The second option is the APD-500 piston engine. The engine is being developed by the Russian state-owned Central Institute of Aviation Motors together with the Central Scientific Research Automobile and Automotive Engines Institute (NAMI) (Ciam.ru, October 14, 2021). Its specifications are comparable to the RED A03 engine, but APD-500 uses gasoline instead of diesel. The APD-500 was derived from the car engine that was developed by NAMI in cooperation with Porsche during the 2010s. That means it is inevitably dependent on imported components. It is unclear if Russia will be capable of starting serial production of the APD-500 on its own.
The same problem is true for the medium-class Orion reconnaissance/combat UAV. The Central Institute of Aviation Motors in Moscow together with GMZ Agat are developing the APD-100/120 piston engine (Aviatp.ru, accessed September 14). The ADP-100/120 is meant to be a counterpart to the Austrian-made Rotax 914 piston engine, which was originally used in the Orion UAVs. However, the dry mass of the APD-100/120 is 96 kilograms compared to 74.7 kilograms for the Rotax 914 with all its support systems. Moreover, 50 critical components relating to the APD-100/120’s fuel system still come from abroad.

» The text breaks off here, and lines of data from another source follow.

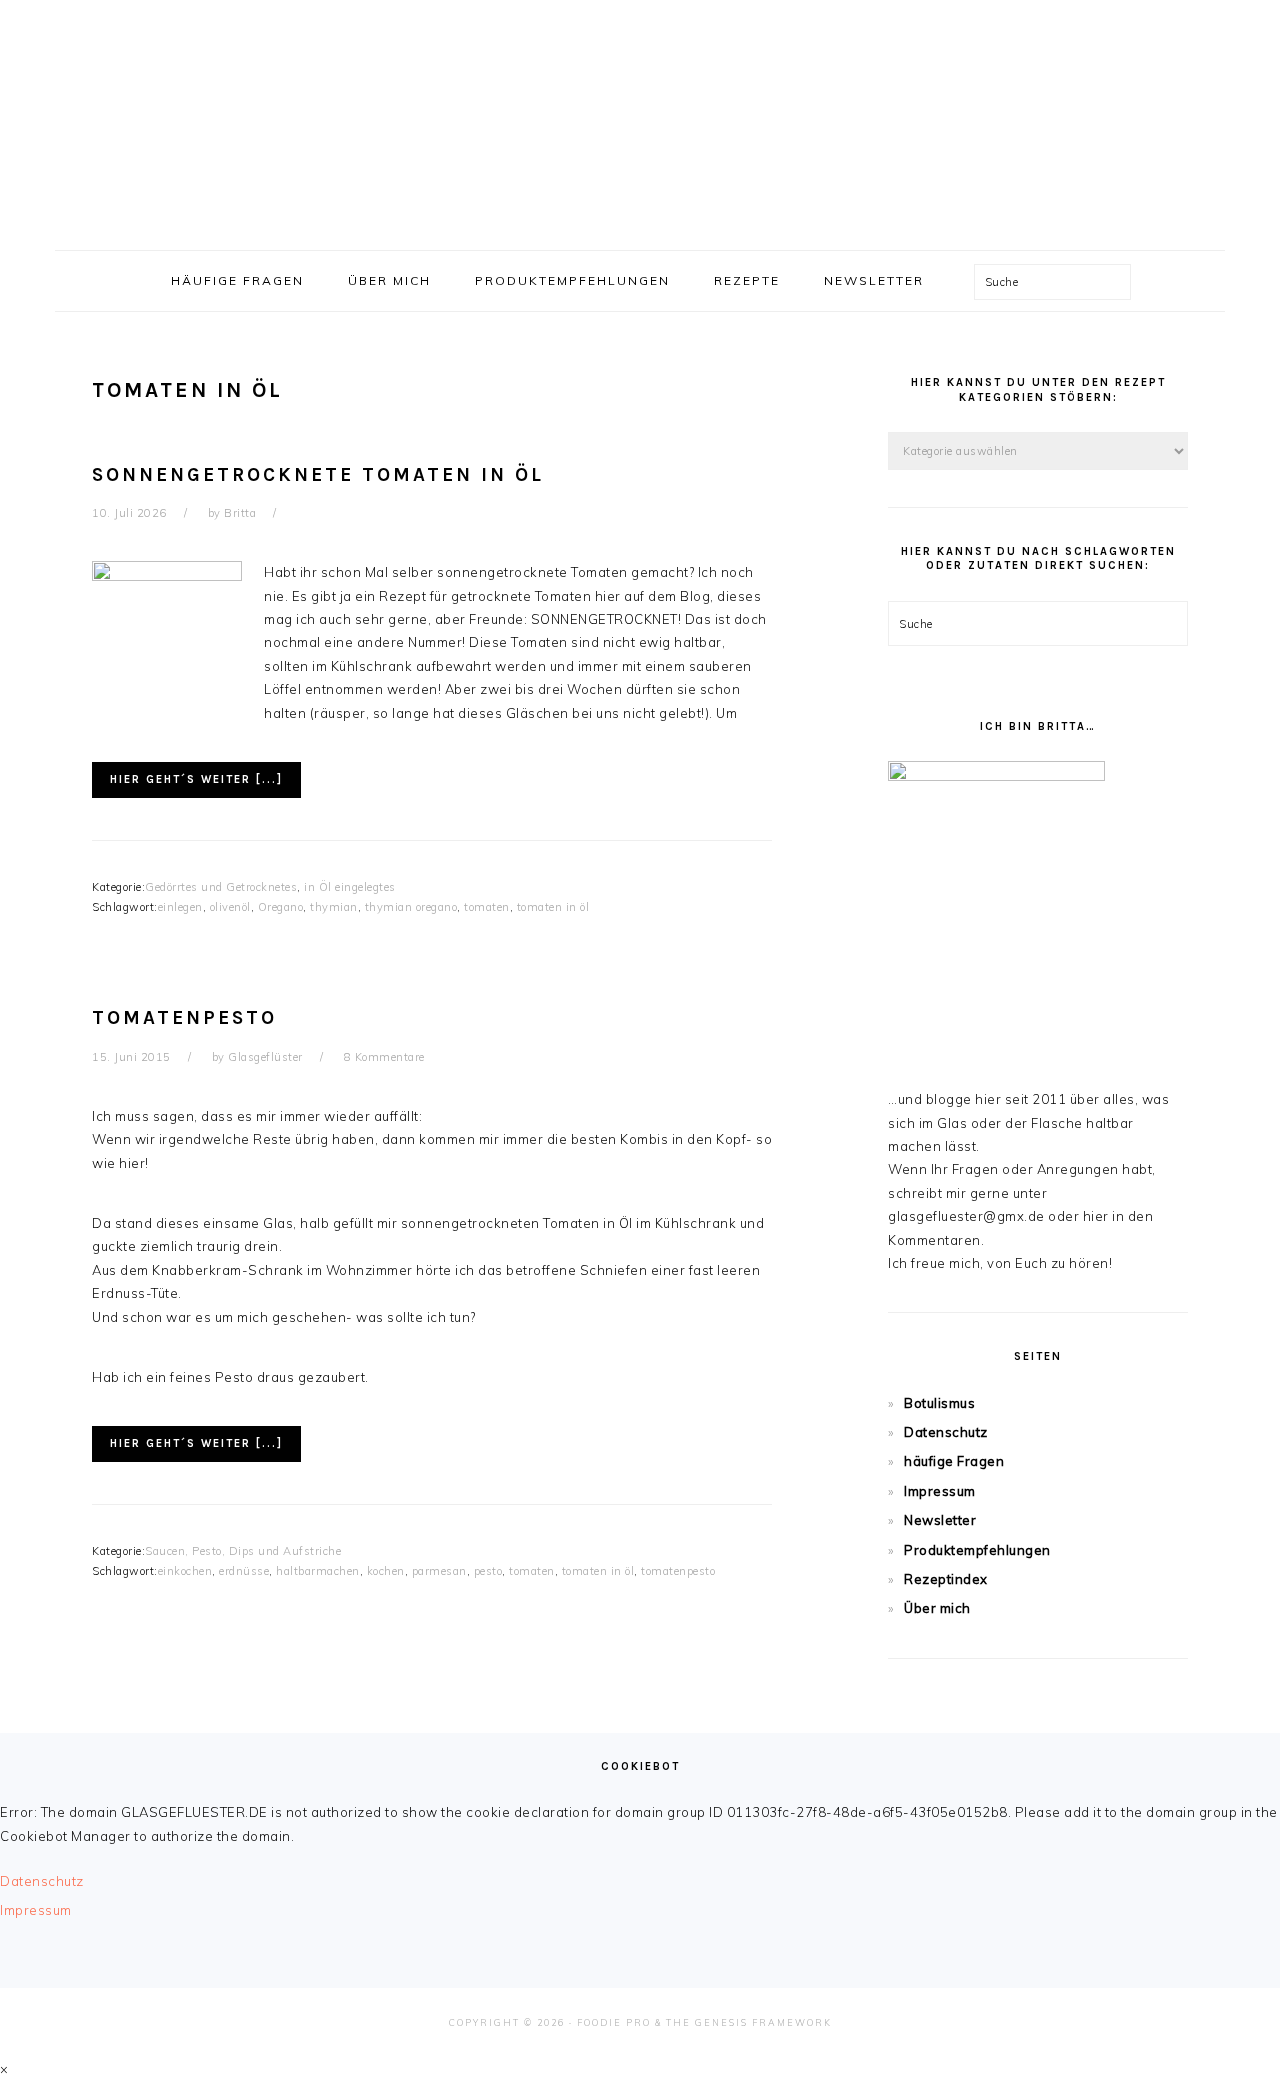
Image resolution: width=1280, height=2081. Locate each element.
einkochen (185, 1571)
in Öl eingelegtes (350, 887)
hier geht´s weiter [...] (196, 779)
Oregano (281, 907)
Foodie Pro (614, 2022)
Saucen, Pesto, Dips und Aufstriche (243, 1551)
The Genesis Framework (749, 2022)
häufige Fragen (954, 1461)
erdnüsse (244, 1571)
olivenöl (230, 907)
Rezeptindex (946, 1579)
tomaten (487, 907)
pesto (488, 1571)
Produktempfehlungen (977, 1550)
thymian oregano (411, 907)
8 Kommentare (384, 1057)
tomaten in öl (553, 907)
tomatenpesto (678, 1571)
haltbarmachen (318, 1571)
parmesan (439, 1571)
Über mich (937, 1608)
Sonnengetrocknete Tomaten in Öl (318, 475)
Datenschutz (946, 1432)
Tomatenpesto (184, 1018)
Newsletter (940, 1520)
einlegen (180, 907)
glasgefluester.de (640, 119)
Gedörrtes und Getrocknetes (221, 887)
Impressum (940, 1491)
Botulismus (939, 1403)
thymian (334, 907)
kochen (386, 1571)
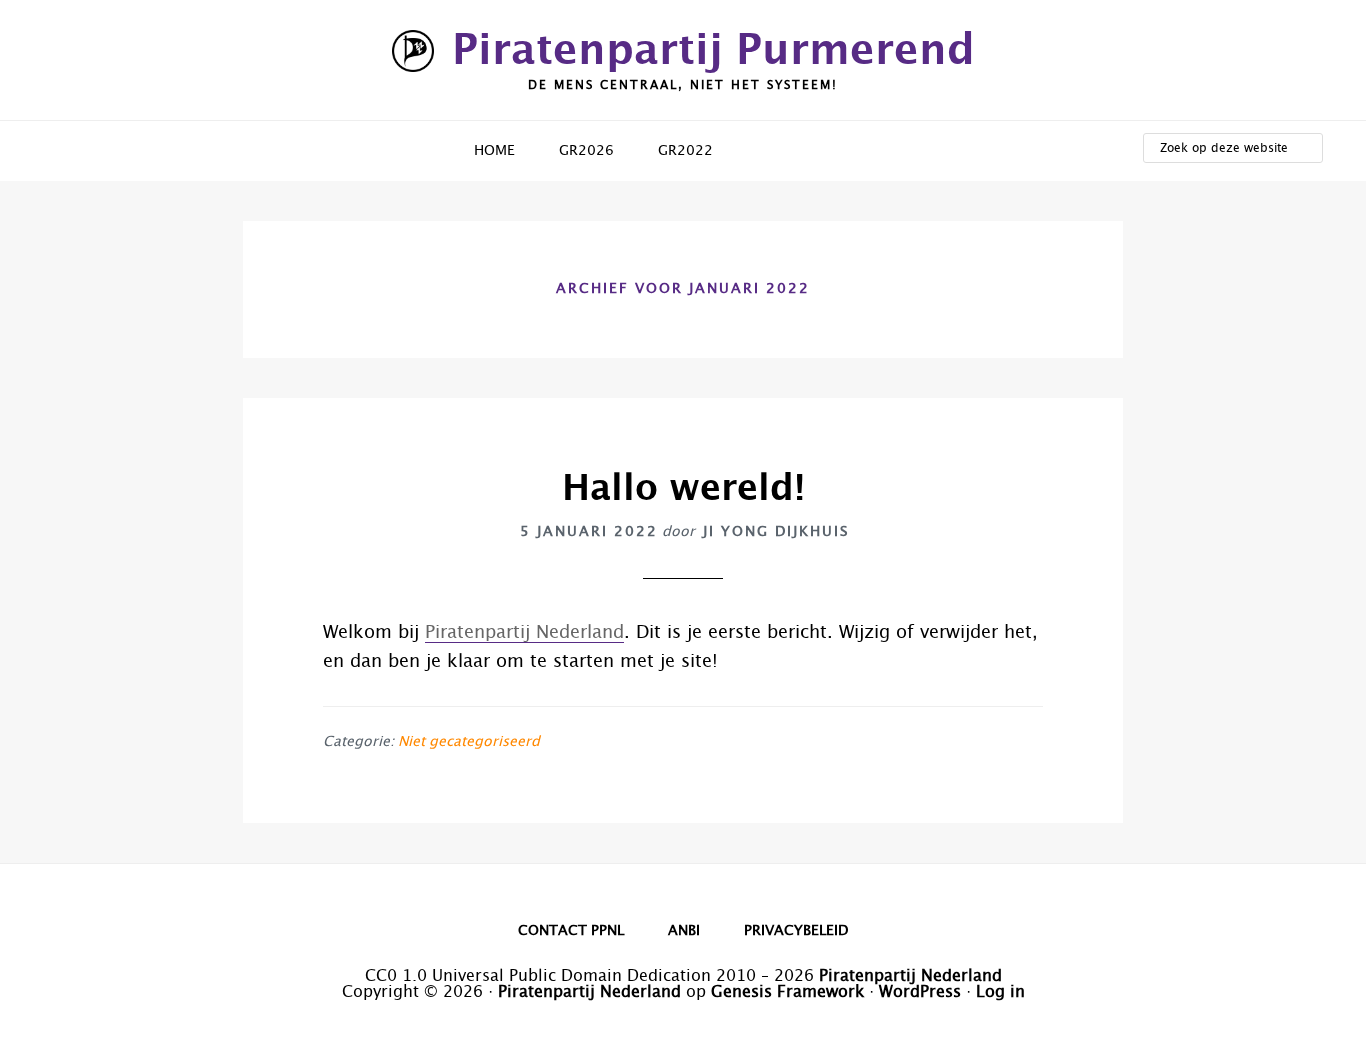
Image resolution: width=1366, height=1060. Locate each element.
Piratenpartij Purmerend (713, 51)
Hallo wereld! (683, 489)
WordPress (920, 992)
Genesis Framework (787, 992)
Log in (1000, 992)
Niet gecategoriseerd (469, 742)
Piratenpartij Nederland (524, 633)
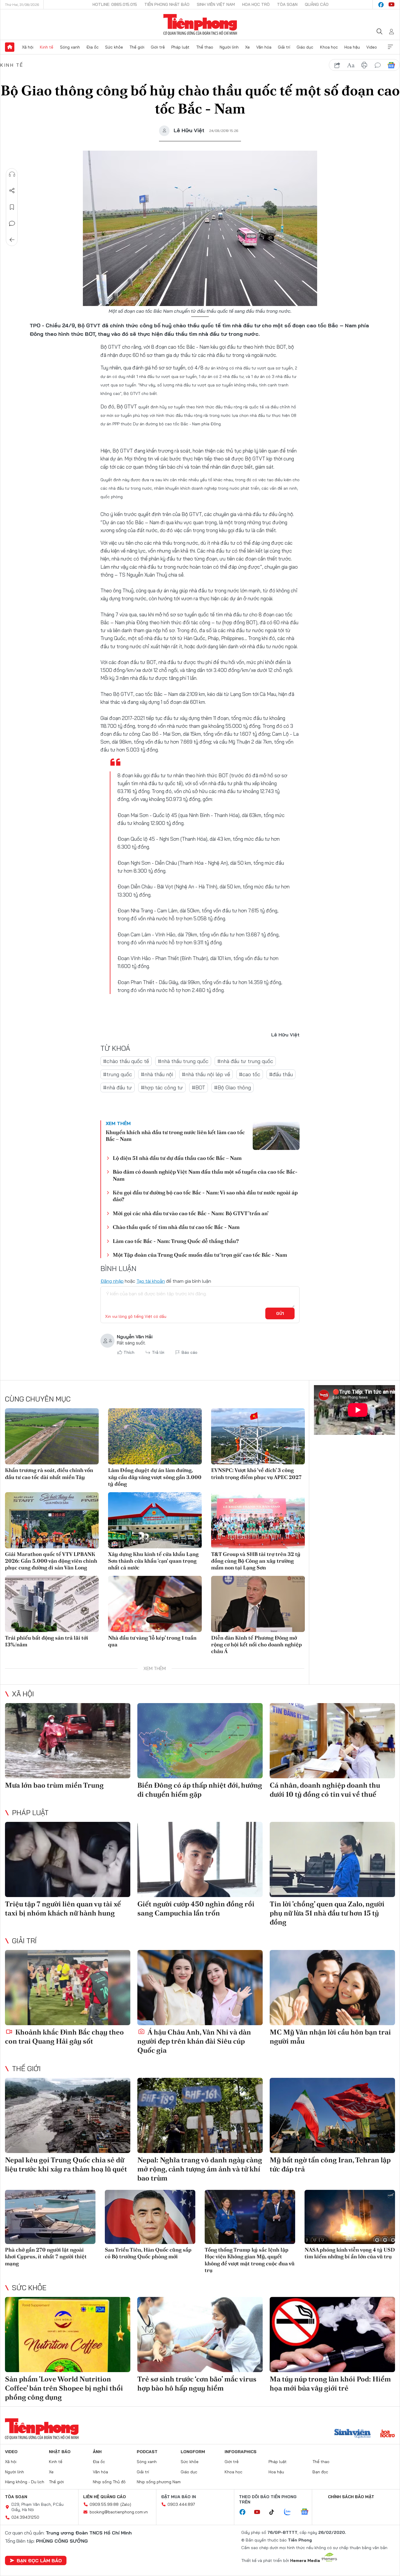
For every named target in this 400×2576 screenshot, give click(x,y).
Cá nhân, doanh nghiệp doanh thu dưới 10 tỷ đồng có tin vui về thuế (325, 1790)
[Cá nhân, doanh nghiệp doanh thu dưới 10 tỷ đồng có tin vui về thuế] (332, 1740)
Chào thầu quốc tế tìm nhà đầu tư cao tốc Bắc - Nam (176, 1227)
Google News (391, 65)
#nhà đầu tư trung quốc (245, 1061)
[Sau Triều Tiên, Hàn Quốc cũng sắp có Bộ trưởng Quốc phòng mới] (150, 2217)
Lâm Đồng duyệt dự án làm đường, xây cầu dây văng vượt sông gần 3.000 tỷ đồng (154, 1477)
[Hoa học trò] (387, 2434)
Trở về (12, 240)
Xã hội (27, 47)
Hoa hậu (352, 47)
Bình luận (12, 223)
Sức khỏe (114, 47)
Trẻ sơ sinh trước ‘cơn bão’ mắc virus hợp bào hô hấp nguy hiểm (197, 2383)
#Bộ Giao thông (232, 1087)
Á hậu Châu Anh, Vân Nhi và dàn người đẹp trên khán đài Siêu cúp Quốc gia (194, 2041)
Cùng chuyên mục (38, 1398)
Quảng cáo (317, 4)
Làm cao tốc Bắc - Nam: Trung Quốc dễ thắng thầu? (176, 1241)
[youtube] (391, 4)
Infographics (241, 2451)
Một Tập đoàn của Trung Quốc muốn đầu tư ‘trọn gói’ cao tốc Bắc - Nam (200, 1254)
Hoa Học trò (256, 4)
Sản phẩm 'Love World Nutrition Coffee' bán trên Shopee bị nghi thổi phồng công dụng (64, 2388)
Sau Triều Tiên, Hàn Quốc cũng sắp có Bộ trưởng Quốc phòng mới (148, 2253)
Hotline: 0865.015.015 (115, 4)
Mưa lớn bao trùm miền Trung (54, 1785)
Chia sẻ (12, 191)
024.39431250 (25, 2517)
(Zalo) (125, 2504)
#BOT (198, 1087)
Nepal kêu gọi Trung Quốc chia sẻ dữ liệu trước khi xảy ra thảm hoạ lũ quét (66, 2164)
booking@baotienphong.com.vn (119, 2512)
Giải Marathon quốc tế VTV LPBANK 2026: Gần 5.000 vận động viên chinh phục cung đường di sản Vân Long (51, 1561)
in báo (364, 65)
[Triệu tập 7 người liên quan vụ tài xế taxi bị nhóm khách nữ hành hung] (67, 1859)
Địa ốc (92, 47)
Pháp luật (180, 47)
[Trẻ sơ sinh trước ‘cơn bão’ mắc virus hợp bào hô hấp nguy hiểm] (200, 2334)
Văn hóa (263, 47)
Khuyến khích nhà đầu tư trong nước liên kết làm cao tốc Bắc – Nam (175, 1135)
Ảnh (97, 2451)
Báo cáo (189, 1352)
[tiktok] (274, 2512)
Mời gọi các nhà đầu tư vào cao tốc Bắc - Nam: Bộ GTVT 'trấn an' (191, 1213)
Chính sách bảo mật (351, 2496)
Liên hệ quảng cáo (104, 2496)
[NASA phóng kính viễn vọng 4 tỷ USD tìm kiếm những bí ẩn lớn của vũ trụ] (350, 2217)
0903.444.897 (181, 2504)
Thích (129, 1352)
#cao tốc (249, 1074)
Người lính (229, 47)
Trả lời (158, 1352)
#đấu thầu (281, 1074)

The turbulence in Russia’s drone industry will continue, if not grow, in the coming years. For Moscow, it will become increasingly more difficult to manage all the issues related to drone manufacturing, especially in the military sector. Revising its ambitions is, nevertheless, politically unacceptable for the Kremlin. Consequently, the Russian Armed Forces will become ever-more dependent on small consumer-grade drones for reconnaissance tasks and relatively simple loitering munitions for combat operations.